Três das quatro mulheres intimadas haviam concedido entrevista para o UOL em reportagem publicada quatro dias antes de Villaça ir à delegacia contra elas. Depois das intimações, o grupo no WhatsApp —criado para as pacientes se ajudarem— foi excluído.
"Ficamos com medo porque não sabemos quem vazou. Acho que foi uma forma de nos calar", diz a mulher. "De vítima, viro acusada de repente?"
O que diz o médico?
Villaça diz que foi ameaçado de morte. A clínica afirma em nota que o cirurgião "teve ciência da existência de um grupo de WhatsApp e ficou absolutamente estarrecido com o que é dito e articulado por seus membros, inclusive com ameaça de morte e à sua integridade física".
"Não se trata de um grupo que visa a reparação ou a composição amigável de casos individuais, mas, sim, de um coletivo de pessoas que se organizou para destruir a sua reputação e imagem profissional", diz.
Ele confirma a existência de um inquérito policial em andamento que tem como objetivo identificar e separar as condutas das pacientes envolvidas, visando responsabilizar, cível e criminalmente, aquelas que cometeram eventuais excessos.
FVG Operação Plástica
O defensor de algumas pacientes diz que "não há ameaças" no conteúdo vazado do grupo. "Pode haver indignação, como acontece com qualquer pessoa que seja vítima de erro médico", diz o advogado Francisco Gomes Júnior. "Imagina vazarem o conteúdo de um grupo em que você relata seus traumas e esse vazamento gera uma queixa contra você?"
"Há uma inversão de papéis em casos de violência contra a mulher", diz o advogado. "Transformam vítimas em culpadas em um ato para inibir que novas mulheres se manifestem."
A forma como a informação foi acessada dirá se o vazamento se tratou de crime cibernético, diz a criminalista Luiza Oliver.
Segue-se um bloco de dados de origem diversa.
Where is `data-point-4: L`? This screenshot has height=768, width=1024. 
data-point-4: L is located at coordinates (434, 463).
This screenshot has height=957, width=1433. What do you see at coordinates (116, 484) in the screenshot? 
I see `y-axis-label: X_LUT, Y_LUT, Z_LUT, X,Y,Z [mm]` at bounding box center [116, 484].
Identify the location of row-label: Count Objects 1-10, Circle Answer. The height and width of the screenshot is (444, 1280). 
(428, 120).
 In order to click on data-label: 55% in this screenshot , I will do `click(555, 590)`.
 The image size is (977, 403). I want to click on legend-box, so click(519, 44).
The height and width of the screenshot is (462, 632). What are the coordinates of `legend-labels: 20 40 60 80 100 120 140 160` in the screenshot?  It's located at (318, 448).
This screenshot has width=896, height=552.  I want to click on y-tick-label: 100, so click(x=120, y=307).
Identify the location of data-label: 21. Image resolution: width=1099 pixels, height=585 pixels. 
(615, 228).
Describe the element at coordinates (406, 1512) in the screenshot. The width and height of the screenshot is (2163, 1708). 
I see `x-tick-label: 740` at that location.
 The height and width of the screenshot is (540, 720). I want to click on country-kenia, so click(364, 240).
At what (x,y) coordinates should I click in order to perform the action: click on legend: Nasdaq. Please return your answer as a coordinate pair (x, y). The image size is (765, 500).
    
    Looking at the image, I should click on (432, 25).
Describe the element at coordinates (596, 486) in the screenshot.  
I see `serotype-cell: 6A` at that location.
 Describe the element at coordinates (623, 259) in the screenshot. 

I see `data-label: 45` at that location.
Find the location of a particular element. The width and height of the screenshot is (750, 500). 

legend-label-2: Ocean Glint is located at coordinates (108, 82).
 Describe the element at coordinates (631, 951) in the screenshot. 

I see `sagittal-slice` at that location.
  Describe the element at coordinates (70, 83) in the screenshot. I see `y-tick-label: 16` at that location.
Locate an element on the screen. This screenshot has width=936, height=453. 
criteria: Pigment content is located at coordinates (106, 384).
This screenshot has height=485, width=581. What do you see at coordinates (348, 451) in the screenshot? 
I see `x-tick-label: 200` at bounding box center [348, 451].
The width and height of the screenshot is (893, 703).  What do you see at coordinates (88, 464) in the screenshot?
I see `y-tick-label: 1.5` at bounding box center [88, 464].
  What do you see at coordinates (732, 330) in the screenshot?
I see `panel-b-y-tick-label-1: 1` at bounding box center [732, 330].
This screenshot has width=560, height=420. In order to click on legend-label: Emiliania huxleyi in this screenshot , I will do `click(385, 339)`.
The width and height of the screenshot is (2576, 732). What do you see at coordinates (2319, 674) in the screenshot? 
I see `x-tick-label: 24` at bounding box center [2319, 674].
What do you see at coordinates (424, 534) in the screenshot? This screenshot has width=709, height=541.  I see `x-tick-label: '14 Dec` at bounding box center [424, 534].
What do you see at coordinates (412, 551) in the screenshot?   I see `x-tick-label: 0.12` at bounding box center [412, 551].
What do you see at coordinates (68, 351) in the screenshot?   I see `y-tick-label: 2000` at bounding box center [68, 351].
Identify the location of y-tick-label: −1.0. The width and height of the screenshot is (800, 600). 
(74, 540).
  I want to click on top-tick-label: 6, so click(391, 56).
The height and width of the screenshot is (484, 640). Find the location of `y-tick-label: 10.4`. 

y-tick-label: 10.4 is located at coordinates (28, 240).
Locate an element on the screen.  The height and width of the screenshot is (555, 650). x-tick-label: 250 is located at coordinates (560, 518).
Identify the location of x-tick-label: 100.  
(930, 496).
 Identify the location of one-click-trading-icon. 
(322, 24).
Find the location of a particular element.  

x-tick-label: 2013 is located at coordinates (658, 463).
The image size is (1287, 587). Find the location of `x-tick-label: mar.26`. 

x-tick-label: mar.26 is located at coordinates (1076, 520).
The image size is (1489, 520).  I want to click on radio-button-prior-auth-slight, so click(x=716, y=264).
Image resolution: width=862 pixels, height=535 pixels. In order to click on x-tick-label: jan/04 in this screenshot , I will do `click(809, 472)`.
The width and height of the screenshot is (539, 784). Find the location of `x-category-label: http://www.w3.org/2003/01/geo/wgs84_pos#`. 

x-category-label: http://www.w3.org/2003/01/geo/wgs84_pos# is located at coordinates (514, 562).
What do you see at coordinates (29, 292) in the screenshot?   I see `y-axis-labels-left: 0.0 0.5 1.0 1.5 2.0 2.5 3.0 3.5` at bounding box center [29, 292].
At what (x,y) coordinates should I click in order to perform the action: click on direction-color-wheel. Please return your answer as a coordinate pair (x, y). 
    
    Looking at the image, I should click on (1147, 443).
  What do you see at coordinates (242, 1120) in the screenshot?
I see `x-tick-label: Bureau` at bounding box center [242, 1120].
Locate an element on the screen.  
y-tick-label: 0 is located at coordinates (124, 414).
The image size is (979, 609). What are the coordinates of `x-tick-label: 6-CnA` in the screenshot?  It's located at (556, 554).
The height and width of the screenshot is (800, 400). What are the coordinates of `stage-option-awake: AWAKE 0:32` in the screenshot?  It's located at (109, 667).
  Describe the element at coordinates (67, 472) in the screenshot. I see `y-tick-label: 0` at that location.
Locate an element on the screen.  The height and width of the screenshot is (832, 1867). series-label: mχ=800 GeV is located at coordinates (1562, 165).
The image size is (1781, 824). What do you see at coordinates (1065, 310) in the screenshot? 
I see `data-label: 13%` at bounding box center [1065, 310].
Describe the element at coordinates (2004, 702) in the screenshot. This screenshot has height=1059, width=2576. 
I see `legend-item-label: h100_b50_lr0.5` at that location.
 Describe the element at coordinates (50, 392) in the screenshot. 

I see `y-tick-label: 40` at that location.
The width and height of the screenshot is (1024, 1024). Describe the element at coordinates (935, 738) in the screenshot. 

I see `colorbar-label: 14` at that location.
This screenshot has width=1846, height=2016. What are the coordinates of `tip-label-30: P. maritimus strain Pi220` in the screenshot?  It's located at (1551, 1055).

Ela afirma que a obtenção da conversa "certamente configura crime" se ela foi capturada por terceiros, sem autorização judicial.
"A disposição legal indica que uma conversa [em grupo de mensagem] não pode ser usada para acusar alguém", diz. "Seria preciso compreender melhor a dinâmica da entrega dessas conversas para avaliar tanto a licitude dessa prova, a possibilidade de ser usada, como se houve algum tipo de crime na sua obtenção."
O entendimento dos tribunais sempre foi o de usar a prova se ela foi dada por um participante da conversa. Houve, contudo, uma alteração recente na lei que trouxe limitações para o uso dessas informações, mesmo quando fornecidas por um dos interlocutores.